Résumé de la décision
M. B A, directeur de recherche à l'institut de recherche pour le développement (IRD), a demandé la suspension de la décision du 2 février 2023 refusant son titre de directeur de recherche émérite, ainsi que le rejet de son recours gracieux. Il a soutenu que cette décision l'empêchait de poursuivre des projets de recherche en cours et qu'elle était entachée d'erreurs de droit et d'appréciation. Le juge des référés a rejeté sa requête, considérant qu'il n'y avait pas d'urgence justifiant la suspension de la décision contestée.
Arguments pertinents
1. Absence d'urgence : Le juge a estimé que la situation de M. A ne présentait pas une atteinte suffisamment grave et immédiate à ses intérêts. Bien qu'il ait indiqué que le refus de l'éméritat l'empêchait de poursuivre ses projets de recherche, il a également la possibilité de demander une prolongation d'activité en vertu de l'article L. 952-10 du code de l'éducation. Cela a conduit à la conclusion qu'il n'y avait pas d'urgence à suspendre la décision.

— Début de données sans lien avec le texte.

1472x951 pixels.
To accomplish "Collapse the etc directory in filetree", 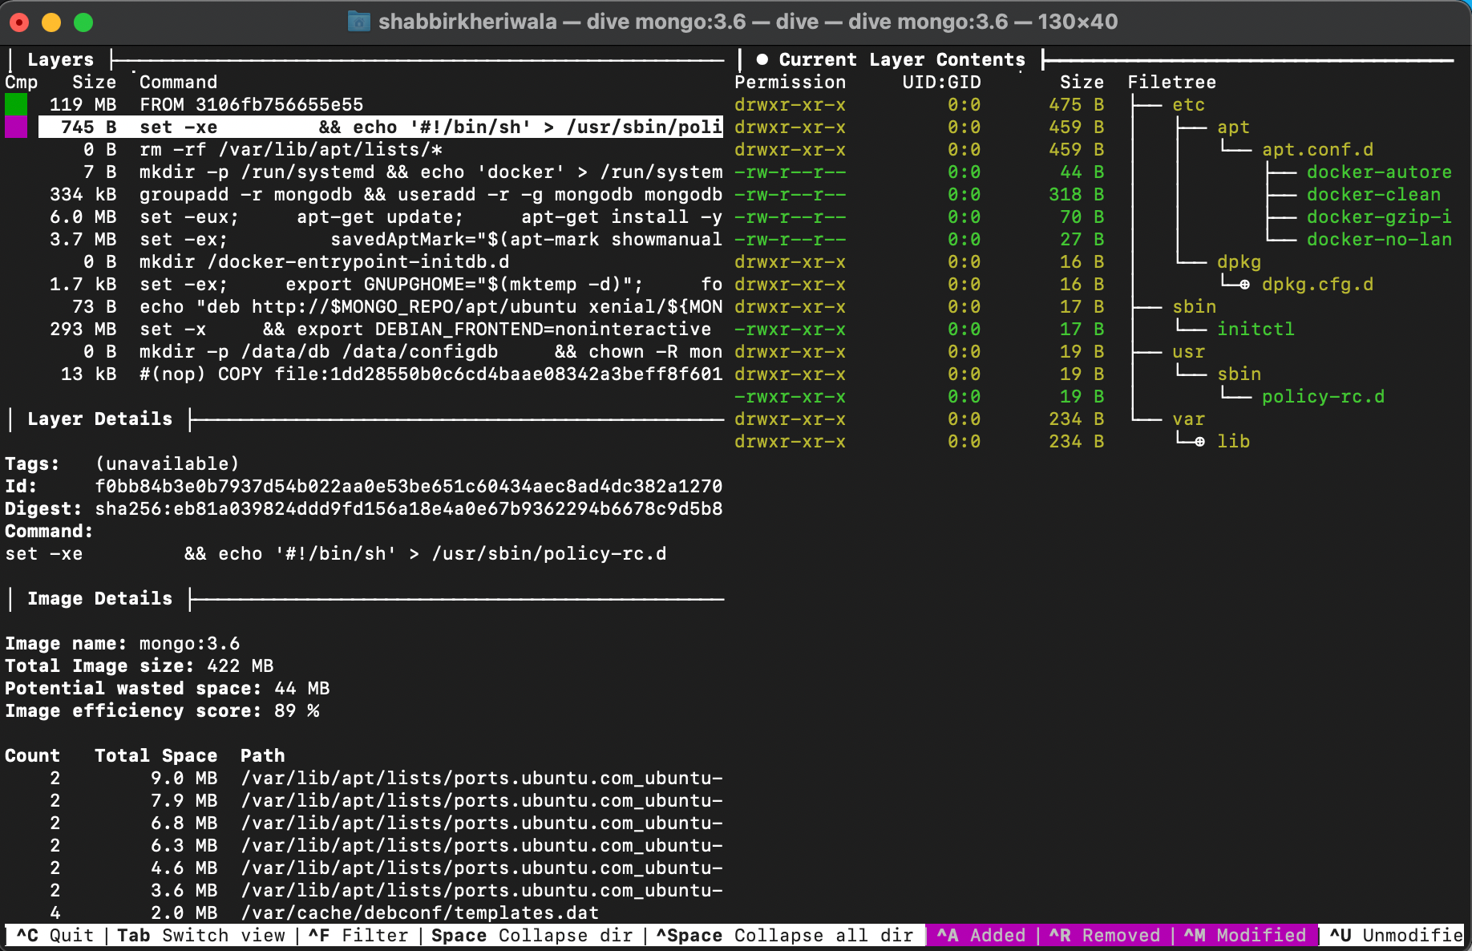I will (x=1188, y=105).
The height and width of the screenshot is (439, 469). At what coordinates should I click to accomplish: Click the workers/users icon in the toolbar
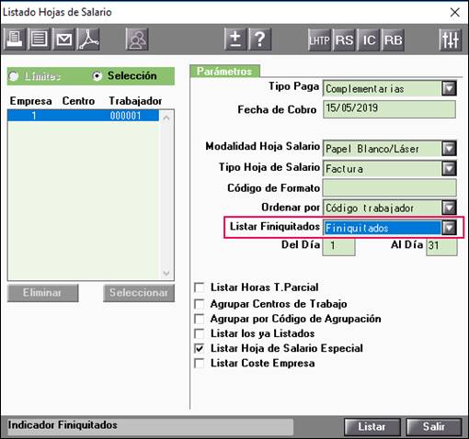click(137, 39)

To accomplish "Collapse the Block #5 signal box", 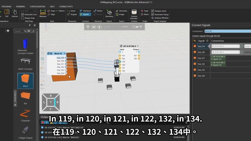I will coord(65,53).
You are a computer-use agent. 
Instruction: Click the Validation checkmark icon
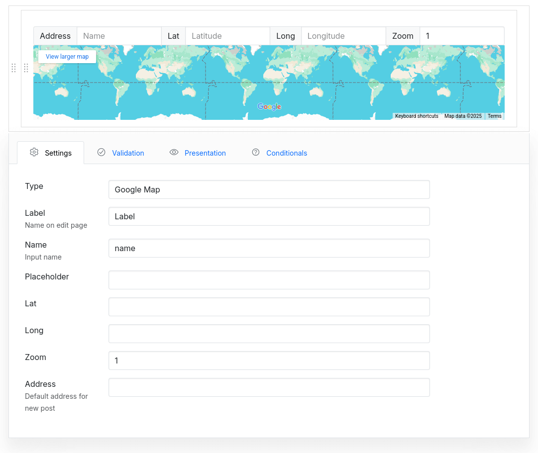point(102,152)
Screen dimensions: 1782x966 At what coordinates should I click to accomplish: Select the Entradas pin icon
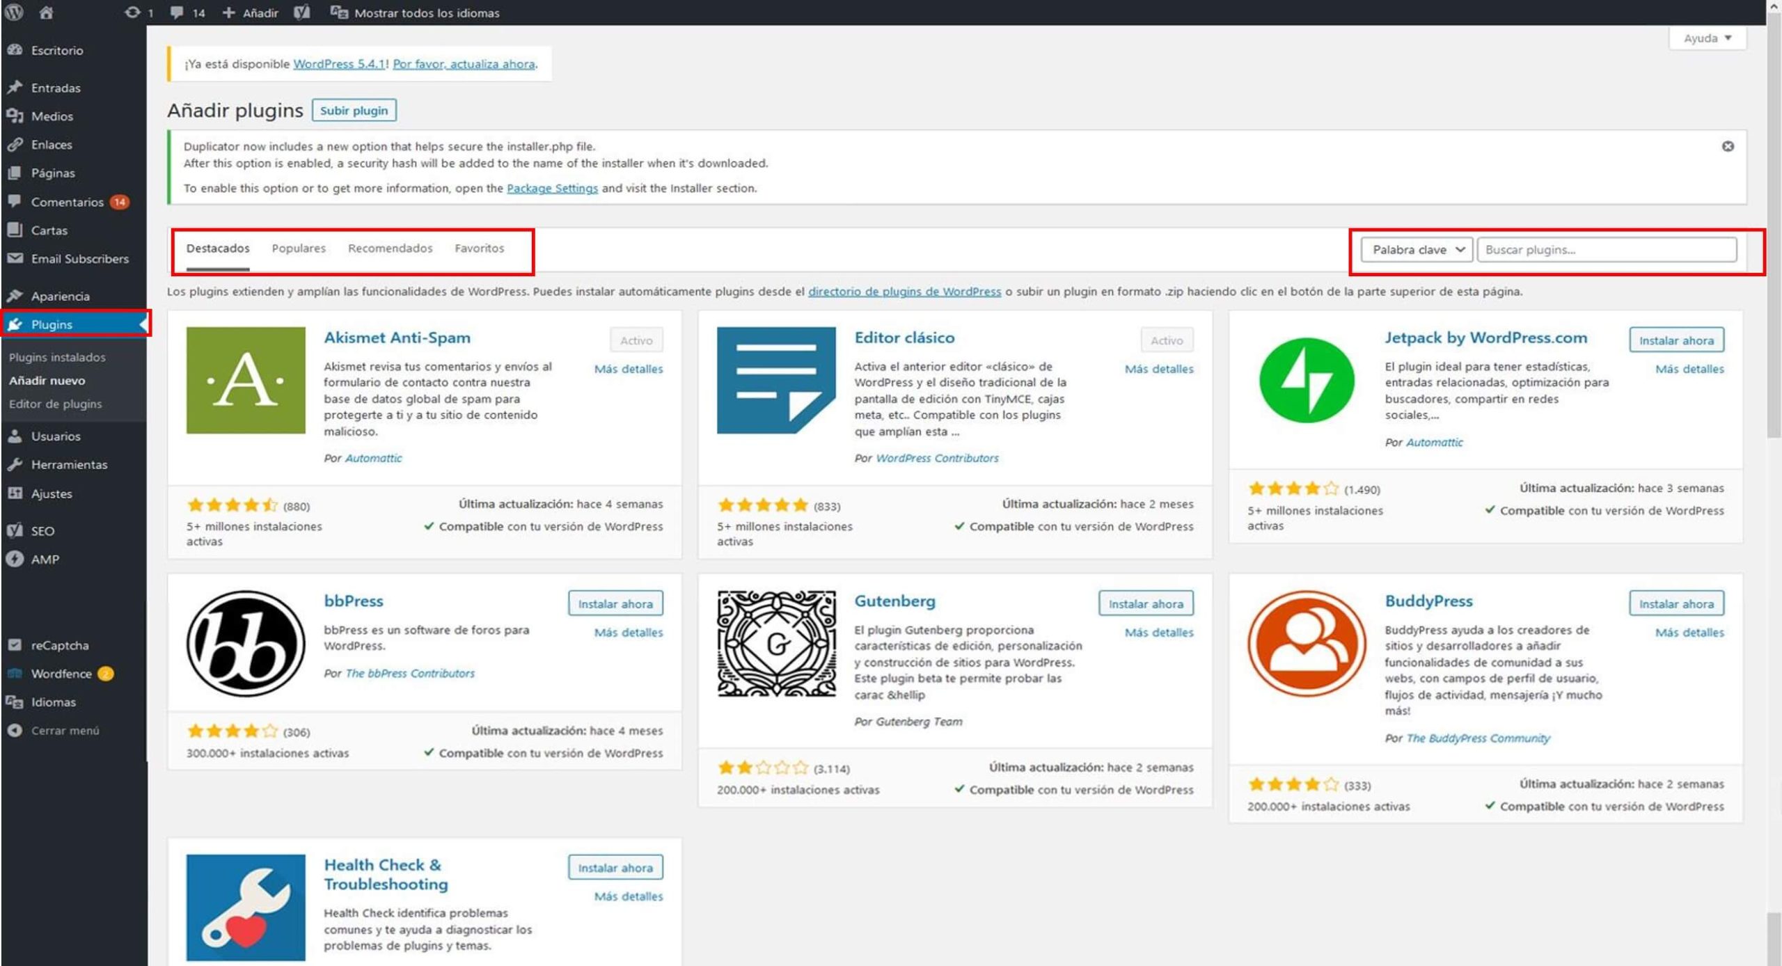coord(16,87)
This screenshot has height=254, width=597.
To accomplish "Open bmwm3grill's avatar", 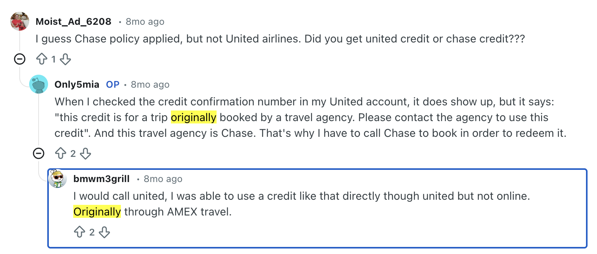I will tap(57, 179).
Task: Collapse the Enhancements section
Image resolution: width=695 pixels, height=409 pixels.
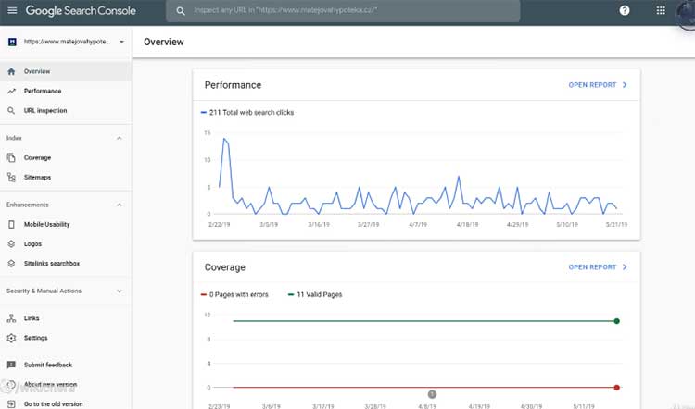Action: [119, 205]
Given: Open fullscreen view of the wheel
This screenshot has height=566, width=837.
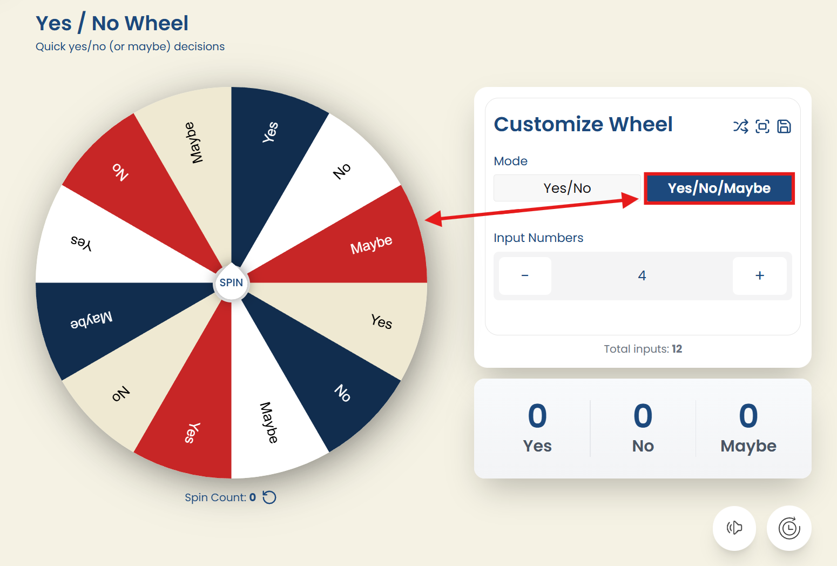Looking at the screenshot, I should pos(762,126).
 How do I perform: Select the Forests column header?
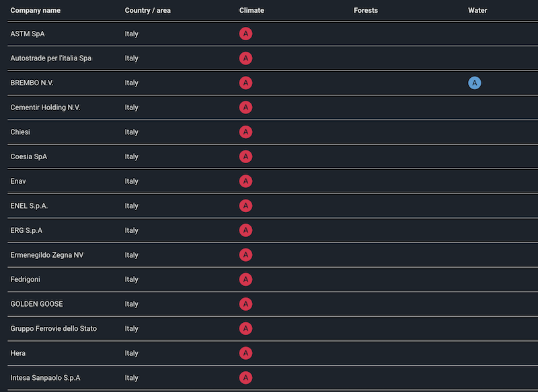[366, 11]
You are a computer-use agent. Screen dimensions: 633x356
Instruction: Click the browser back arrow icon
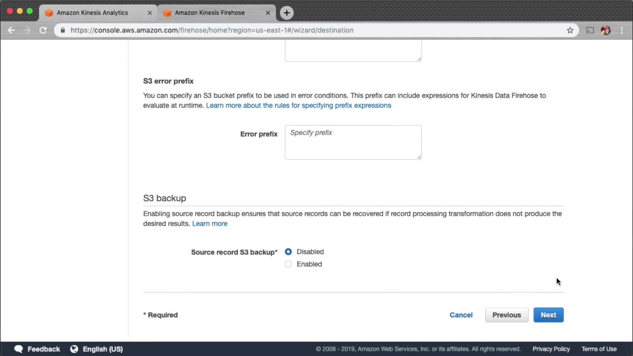[11, 30]
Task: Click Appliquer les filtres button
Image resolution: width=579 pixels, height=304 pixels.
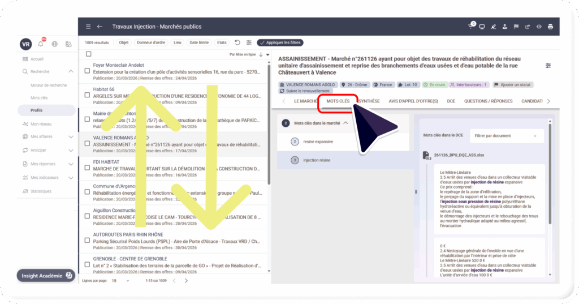Action: tap(280, 42)
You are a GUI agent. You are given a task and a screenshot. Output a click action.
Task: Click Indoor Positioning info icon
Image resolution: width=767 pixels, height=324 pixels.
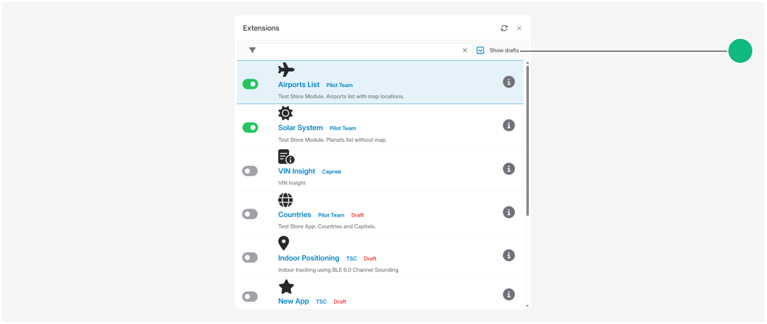509,255
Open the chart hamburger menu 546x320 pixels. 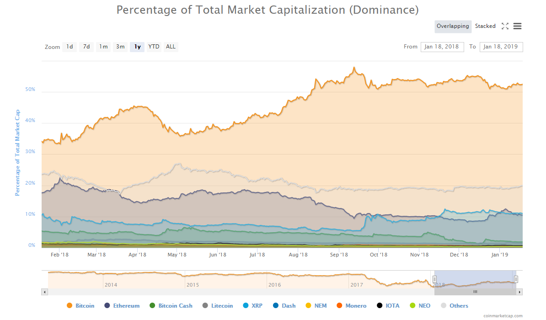517,26
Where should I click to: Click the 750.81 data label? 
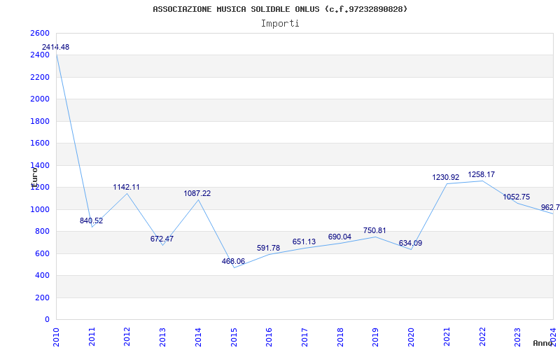click(x=375, y=231)
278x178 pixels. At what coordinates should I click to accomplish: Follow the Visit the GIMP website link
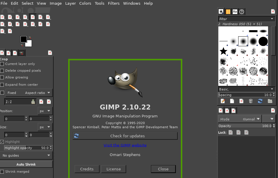tap(125, 145)
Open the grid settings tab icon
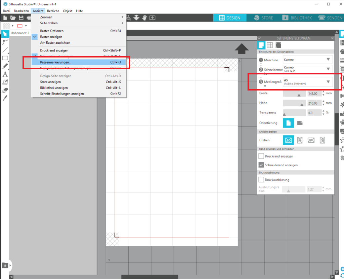The height and width of the screenshot is (279, 344). click(x=270, y=45)
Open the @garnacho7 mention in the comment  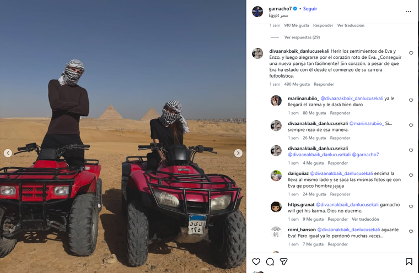tap(366, 155)
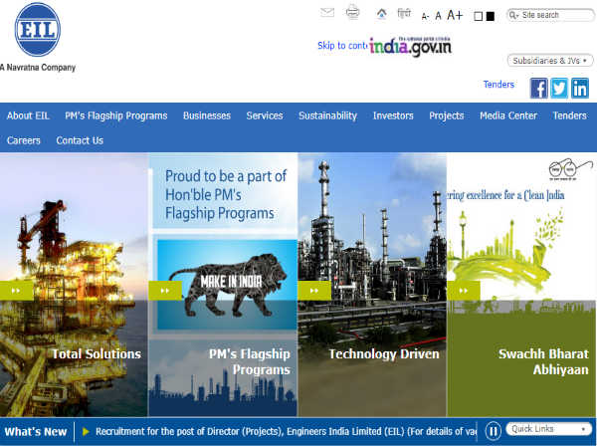Open the EIL Twitter page icon
Image resolution: width=597 pixels, height=448 pixels.
(559, 88)
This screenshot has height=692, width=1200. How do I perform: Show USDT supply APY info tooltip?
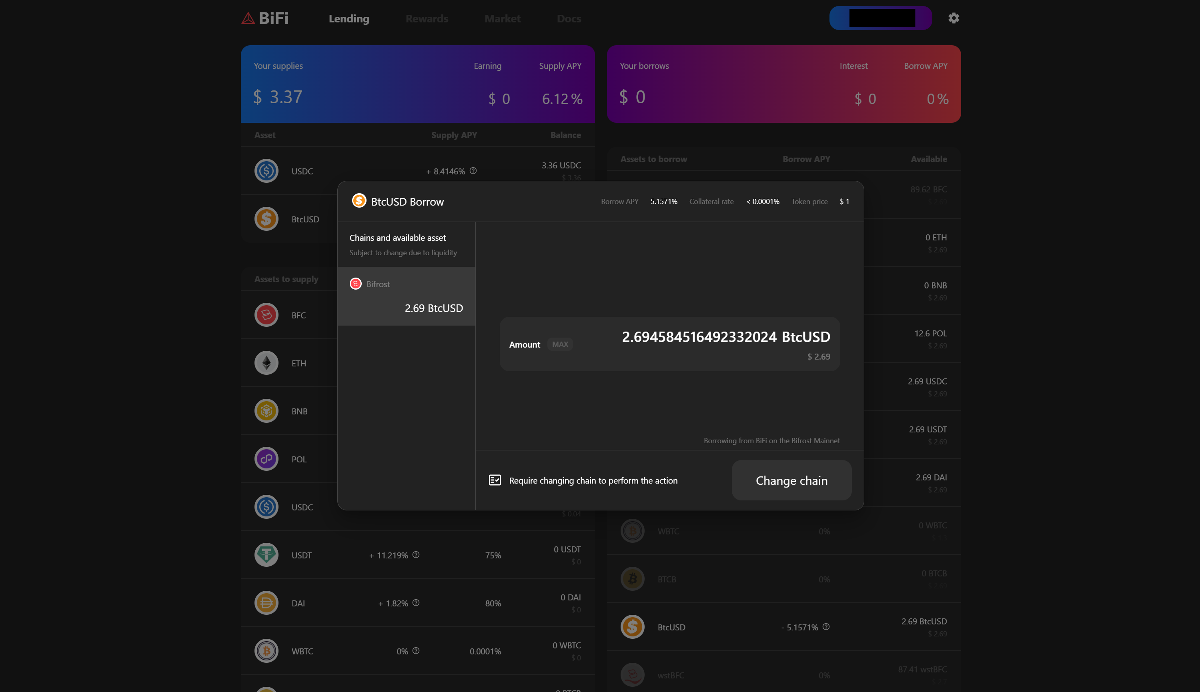pos(416,555)
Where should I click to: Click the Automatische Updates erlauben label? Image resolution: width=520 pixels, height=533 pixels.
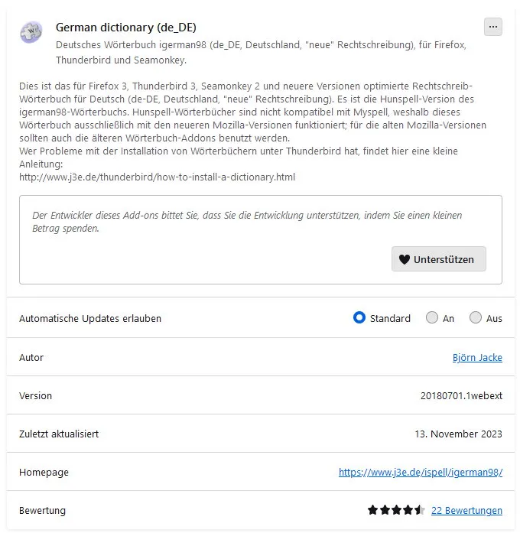[90, 319]
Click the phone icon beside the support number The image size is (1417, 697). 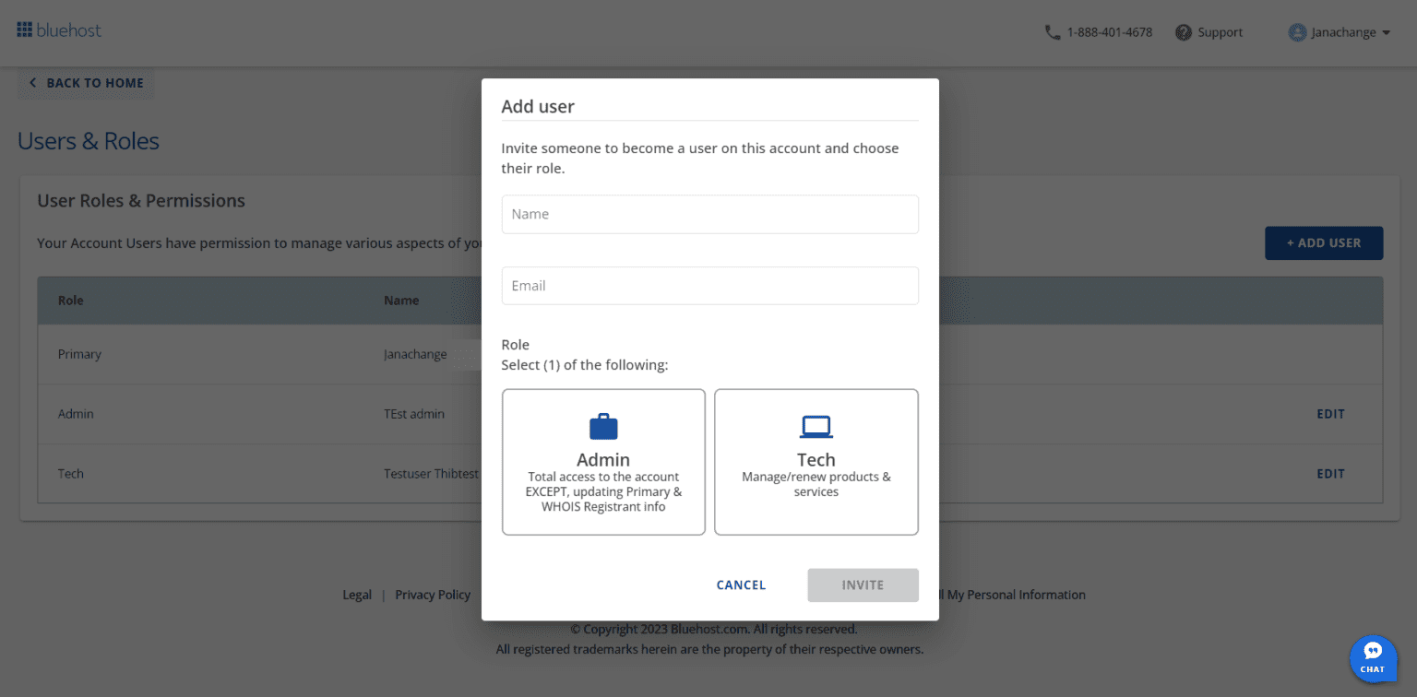(x=1053, y=31)

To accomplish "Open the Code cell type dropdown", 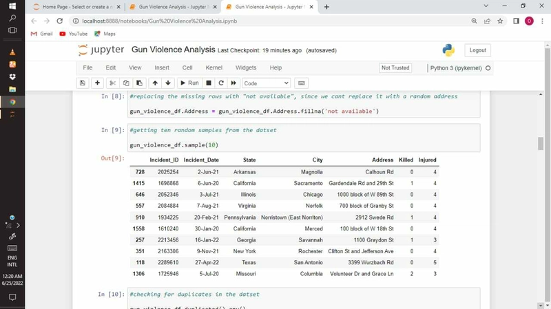I will [266, 83].
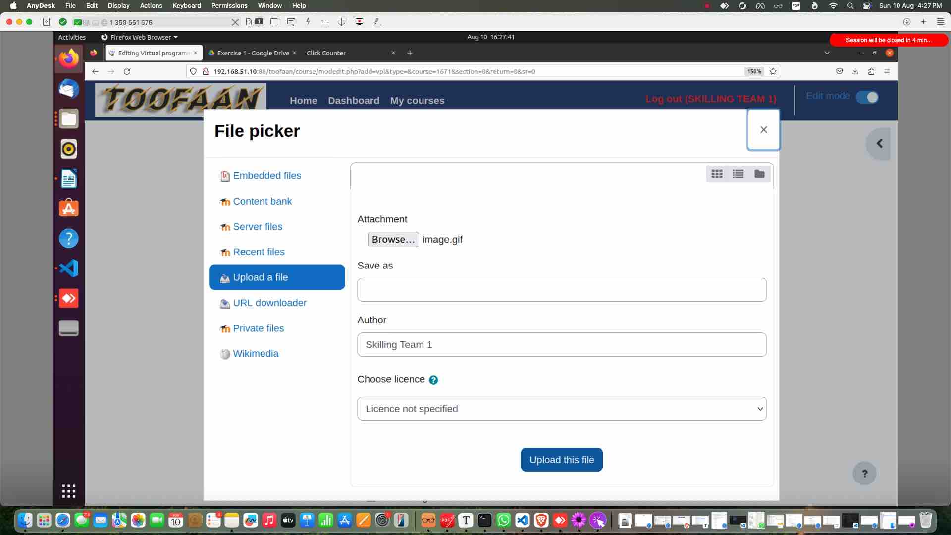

> "L'obstacle découlant de la décision attaquée pour poursuivre des projets de recherche n'apparaît pas comme portant une atteinte suffisamment grave et immédiate à la situation de l'intéressé."
2. Rejet des conclusions financières : Le juge a également rejeté la demande de M. A visant à obtenir une indemnisation au titre de l'article L. 761-1 du code de justice administrative, en raison du fait que l'IRD n'était pas la partie perdante dans cette instance.
> "Les dispositions de l'article L. 761-1 du code de justice administrative font obstacle à ce que soit mise à la charge de l'IRD, qui n'est pas la partie perdante dans la présente instance, la somme que M. A réclame."
Interprétations et citations légales
1. Article L. 521-1 du code de justice administrative : Cet article permet au juge des référés de suspendre l'exécution d'une décision administrative lorsque l'urgence le justifie et qu'il existe un doute sérieux quant à la légalité de la décision. Dans cette affaire, le juge a conclu que l'urgence n'était pas démontrée.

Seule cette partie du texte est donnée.